Thompkins graduated from Newcomb in 1987, with a dual degree in history and Soviet studies. After graduation, Thompkins worked as a reporter and editor at The Times-Picayune newspaper. From 1996 to 2006, she was senior editor of National Public Radio (NPR)’s Weekend Edition with Scott Simon, and later NPR’s East Africa bureau chief, based in Nairobi, Kenya. In this role, Thompkins reported on the toppling of the Islamic Courts Union government in Somalia, ethnic violence in Kenya, insecurity in Darfur and Sudan's first nationwide elections in a generation.
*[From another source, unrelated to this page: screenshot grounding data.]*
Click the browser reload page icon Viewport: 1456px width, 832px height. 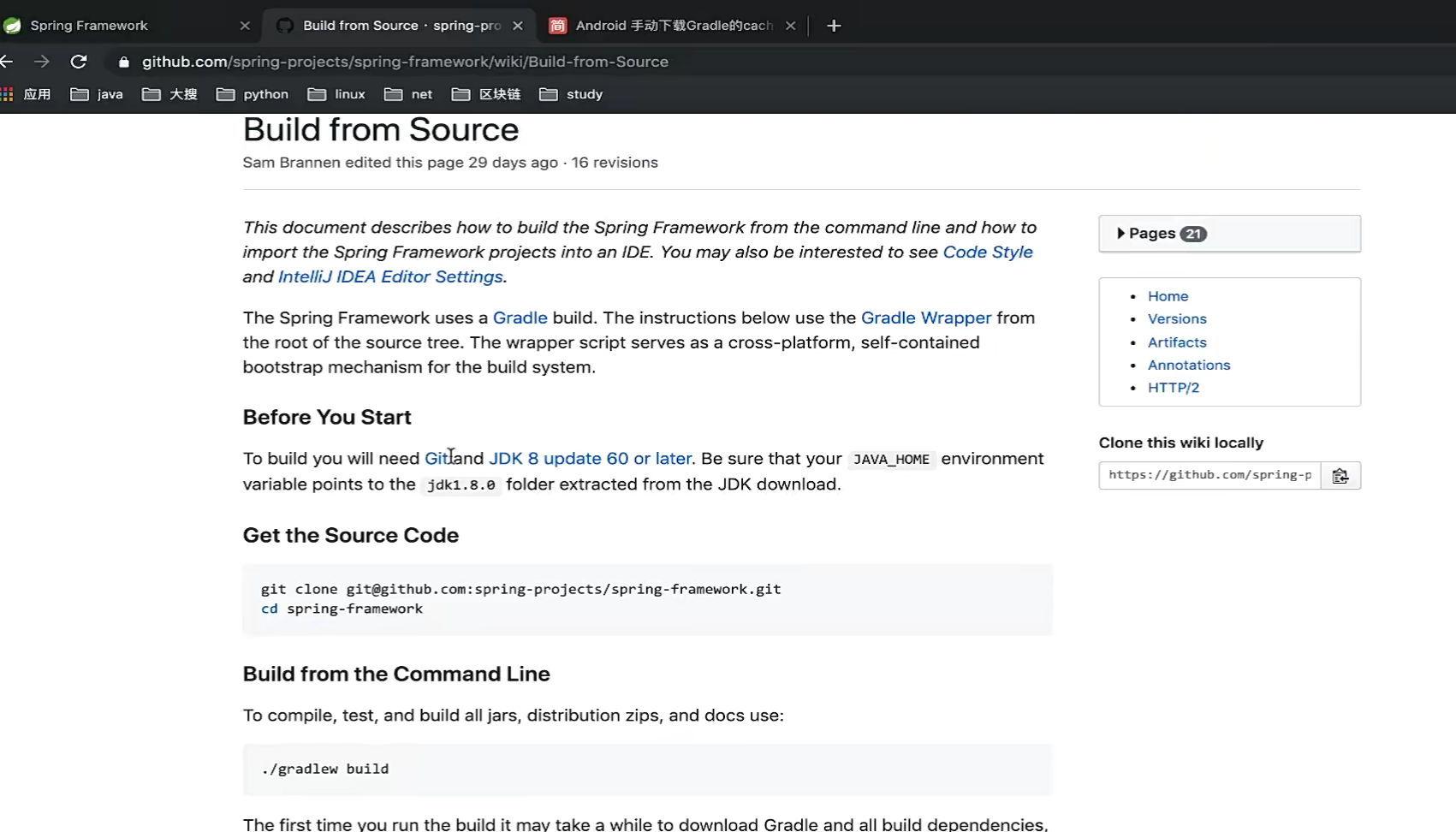pos(79,62)
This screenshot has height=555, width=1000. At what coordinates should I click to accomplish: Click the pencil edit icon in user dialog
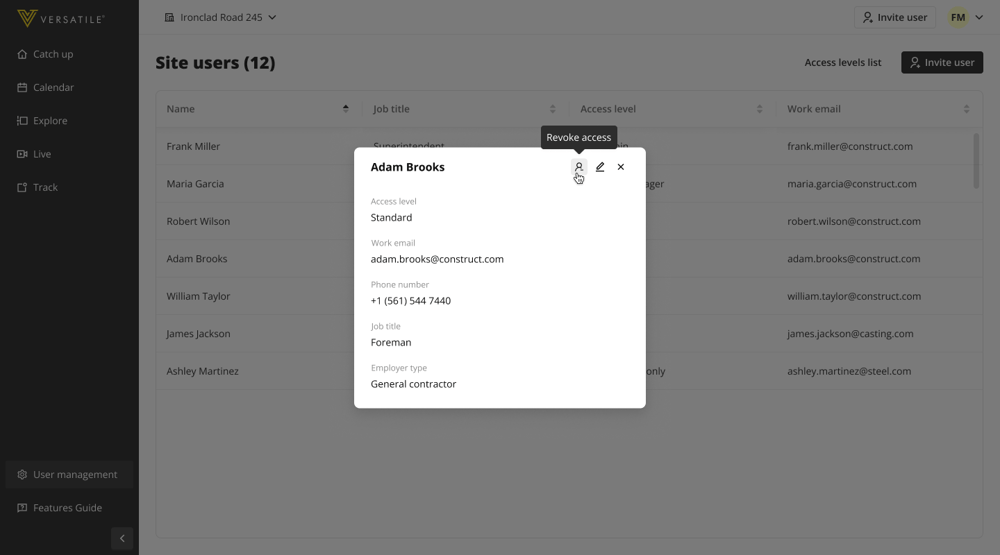(600, 167)
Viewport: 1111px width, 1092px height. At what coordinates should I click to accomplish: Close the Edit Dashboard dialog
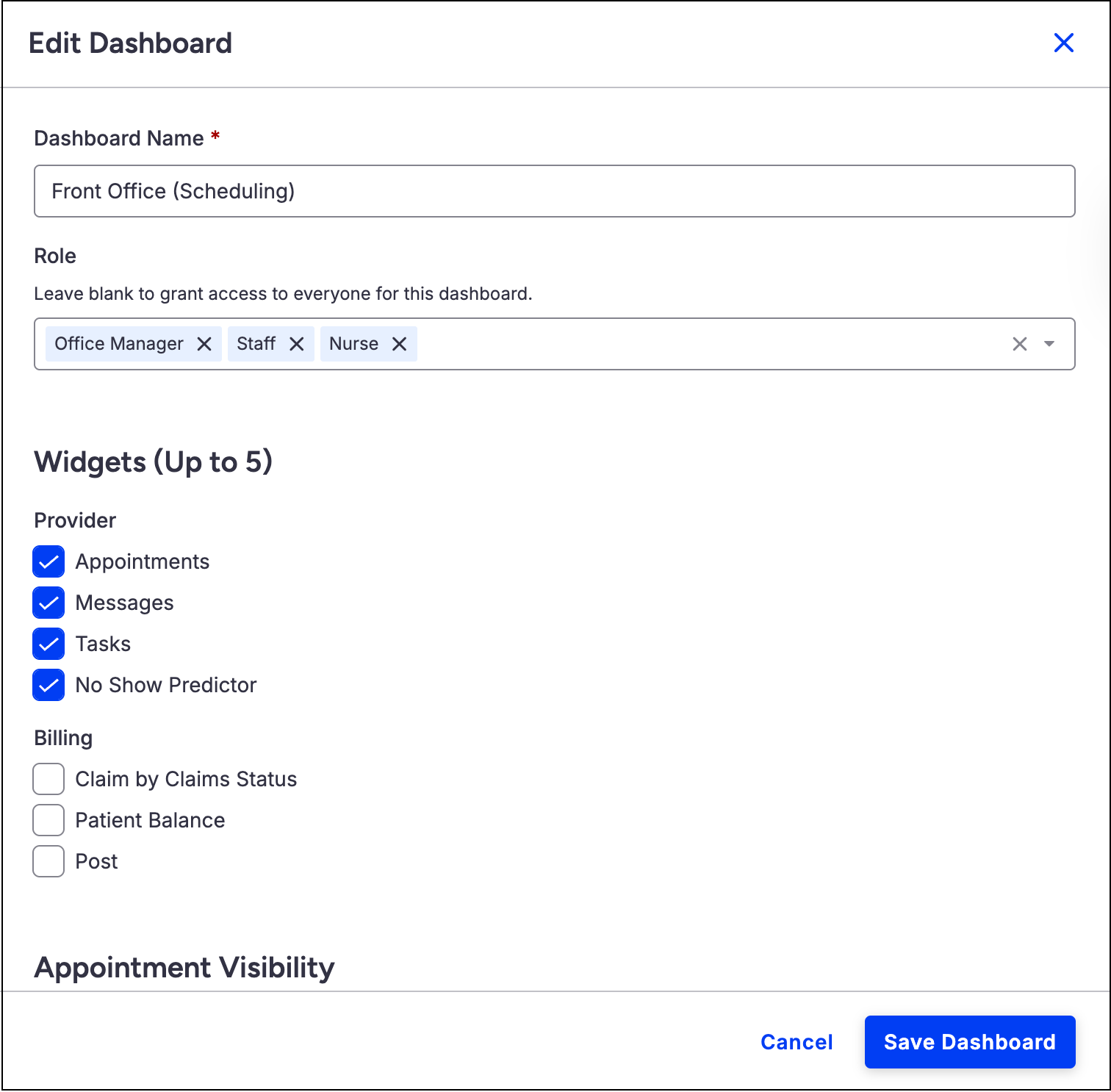[1063, 43]
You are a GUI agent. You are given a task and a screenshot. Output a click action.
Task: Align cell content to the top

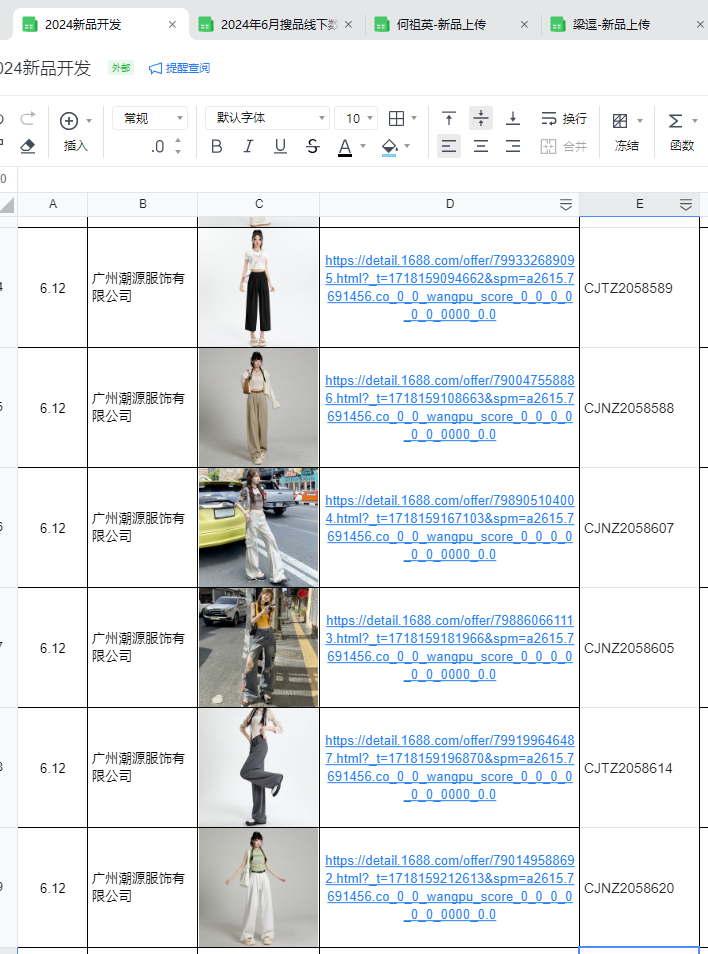(449, 119)
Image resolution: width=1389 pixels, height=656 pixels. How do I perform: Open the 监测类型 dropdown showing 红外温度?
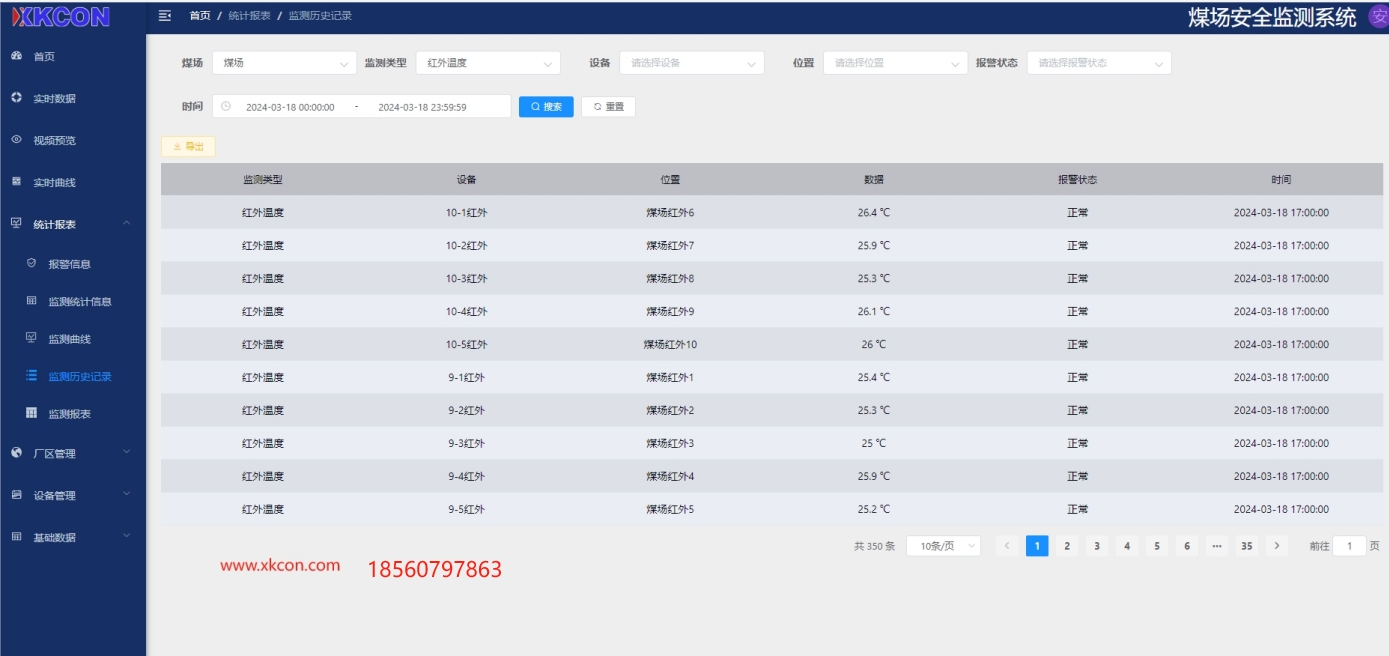[488, 63]
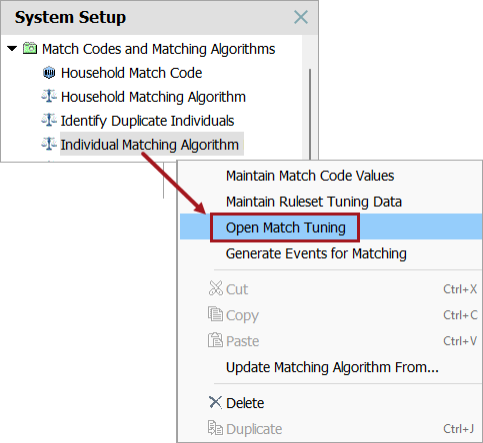The width and height of the screenshot is (483, 443).
Task: Click the System Setup tree vertical scrollbar
Action: (x=310, y=113)
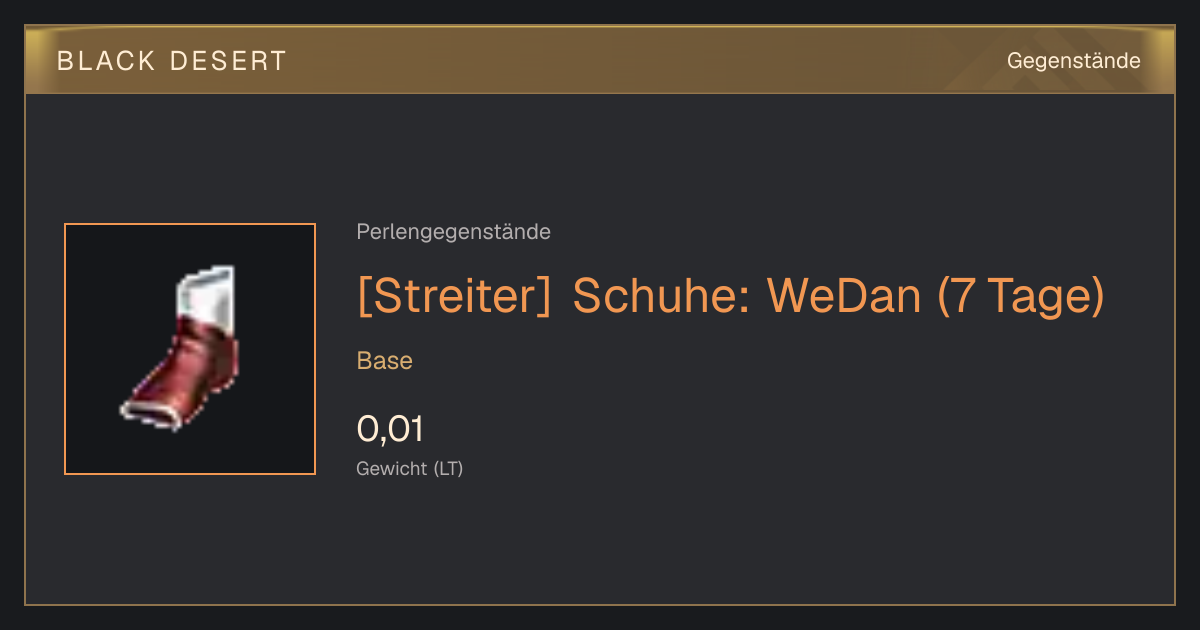Click empty dark card area below weight

pyautogui.click(x=700, y=545)
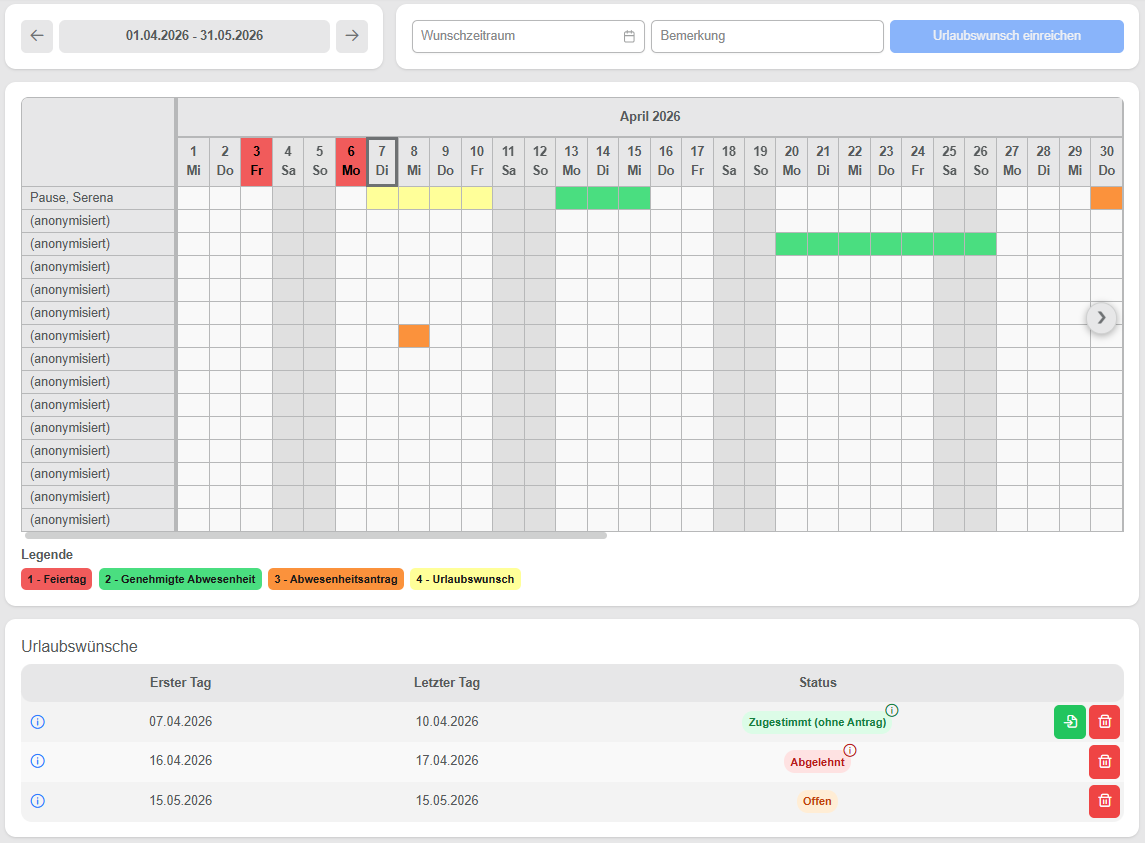Viewport: 1145px width, 843px height.
Task: Click calendar icon in Wunschzeitraum field
Action: pyautogui.click(x=629, y=36)
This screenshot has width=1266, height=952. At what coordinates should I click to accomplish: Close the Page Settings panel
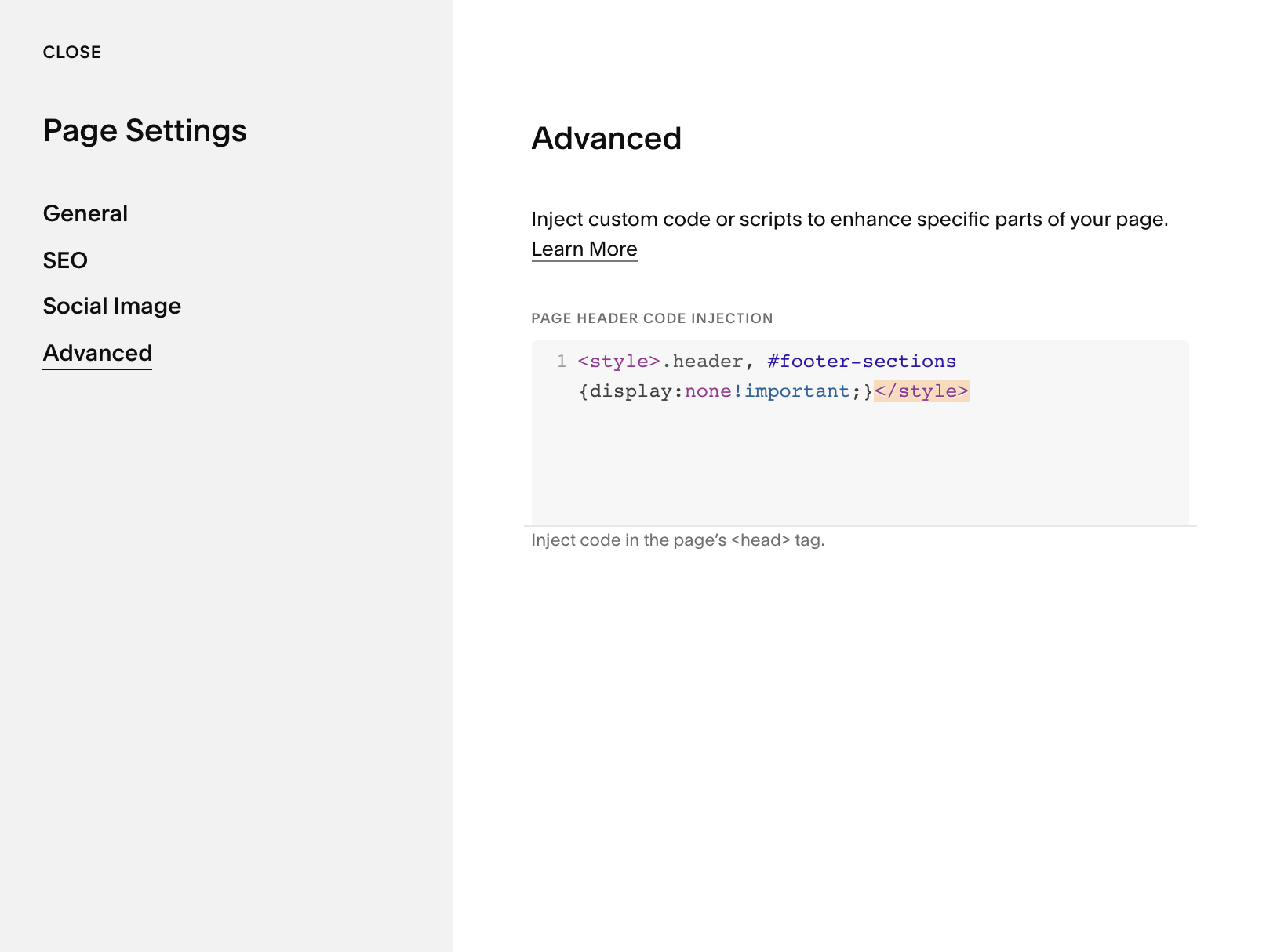(72, 53)
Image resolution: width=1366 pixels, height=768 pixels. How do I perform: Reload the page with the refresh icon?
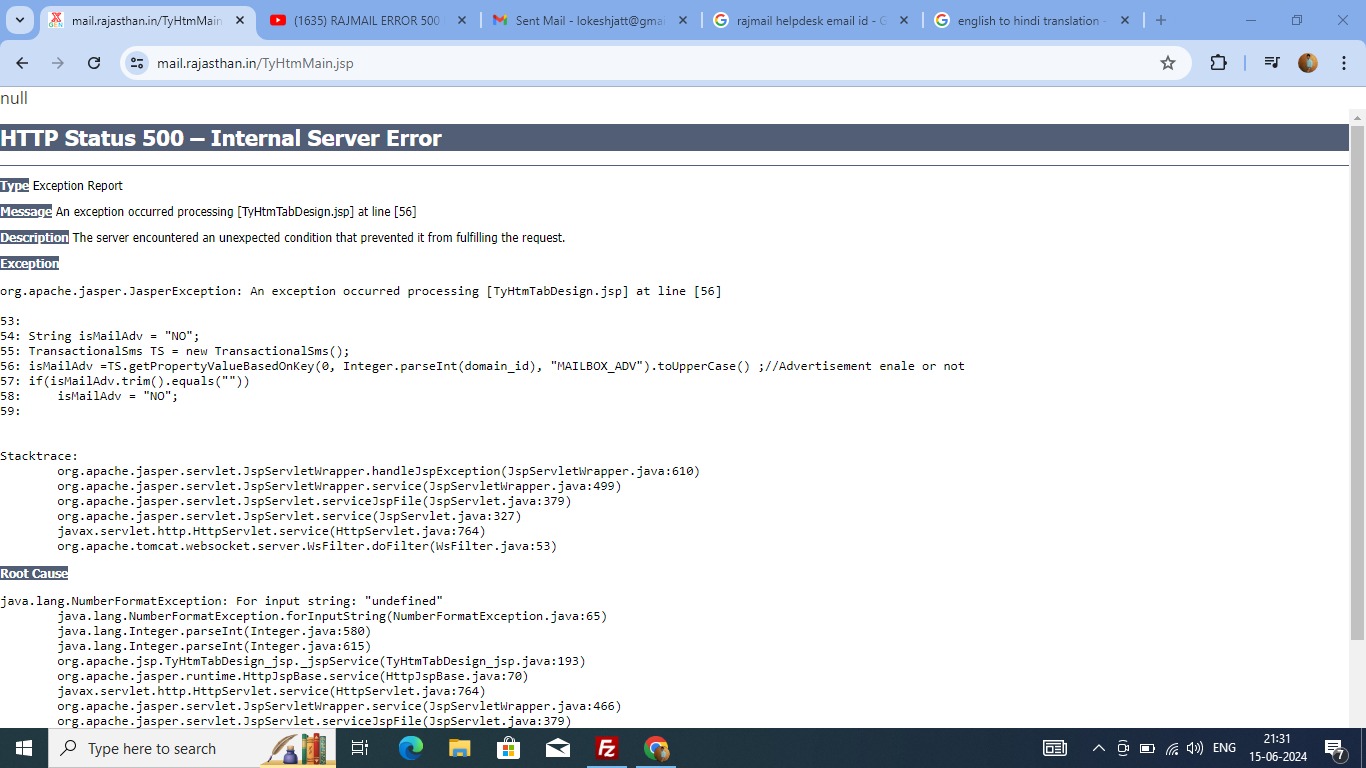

She has also written a series on the Nile River, traveling from the shores of Lake Victoria to the Mediterranean Sea. Heading south, she has reported stories from South Africa and Antarctica. Following a fellowship at the Nieman Foundation for Journalism at Harvard University, she returned to New Orleans full-time.
Since 2012, Thompkins has been the executive producer and host of the public radio program Music Inside Out, which showcases the unusually varied musical landscape of Louisiana. Her interviews and stories have been featured in The New Yorker, The Oxford American, NPR Music, WXPN’s World Café, The Strangers Guide, Tulanian Magazine, and The Massachusetts Review.
Today, Thompkins is writing a book based on the interviews she has conducted for Music Inside Out. Past interviewees include Allen Toussaint, Irma Thomas, Galactic, and Big Freedia.